ULTIMO AGGIORNAMENTO 19:41

Dopo le notizie circolate nei giorni scorsi sulle modifiche contrattuali di DAZN, arriva la replica ufficiale: il comunicato

Giorni piuttosto caldi per i tifosi di Serie A, con le voci sulle decisioni in vista all’interno di DAZN per quanto riguarda la visione delle partite e l’eventuale cambio delle condizioni contrattuali sulla visione in contemporanea degli eventi.

Diletta Leotta
Diletta Leotta © LaPresse

L’azienda, in seguito alle notizie circolate di recente, ha inteso replicare con un comunicato ufficiale spiegando la sua posizione. Ecco la nota diffusa poco fa da parte dell’emittente streaming.

DAZN, il comunicato: “Occorre una riflessione seria e concreta”

DAZN
DAZN © LaPresse

“Nelle Condizioni di utilizzo del contratto di abbonamento – si legge – è chiaramente indicato che il servizio DAZN e tutti i contenuti visualizzati attraverso lo stesso, sono ad esclusivo uso personale e non commerciale. Abbiamo consentito la visione su due dispositivi, in maniera contemporanea, attraverso lo stesso abbonamento, per offrire un’esperienza personale più ricca all’interno di un unico contesto domestico.
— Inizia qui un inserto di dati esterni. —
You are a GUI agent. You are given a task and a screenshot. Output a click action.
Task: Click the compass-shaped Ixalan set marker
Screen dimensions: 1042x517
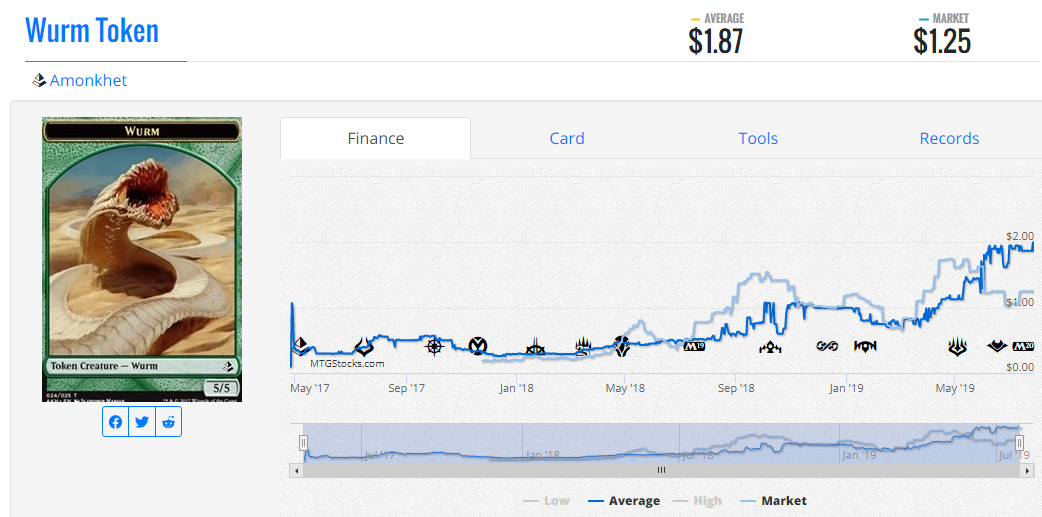[434, 347]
Fin dall’inizio del Campionato di calcio di Serie A abbiamo constatato un considerevole incremento di comportamenti non corretti che non può essere ignorato”.

 

“Tuttavia – si prosegue – nel rispetto di coloro che usano in modo corretto la condivisione e con l’obiettivo di tutelare l’interesse dei nostri abbonati, nessun cambio verrà introdotto nella stagione in corso. Auspichiamo che l’attenzione sollevata dalle indiscrezioni circolate, porti ad una riflessione seria e concreta sul tema degli abusi contrattuali e della pirateria, aspetti che riguardano tutto il mondo delle OTT e non solo DAZN. Approfondiremo questo discorso nel corso dell’incontro di martedì 16 novembre con il Ministro Giorgetti durante il quale illustreremo anche le proposte di rimodulazione e ampliamento delle nostre offerte con l’obiettivo di mettere al centro i consumatori”.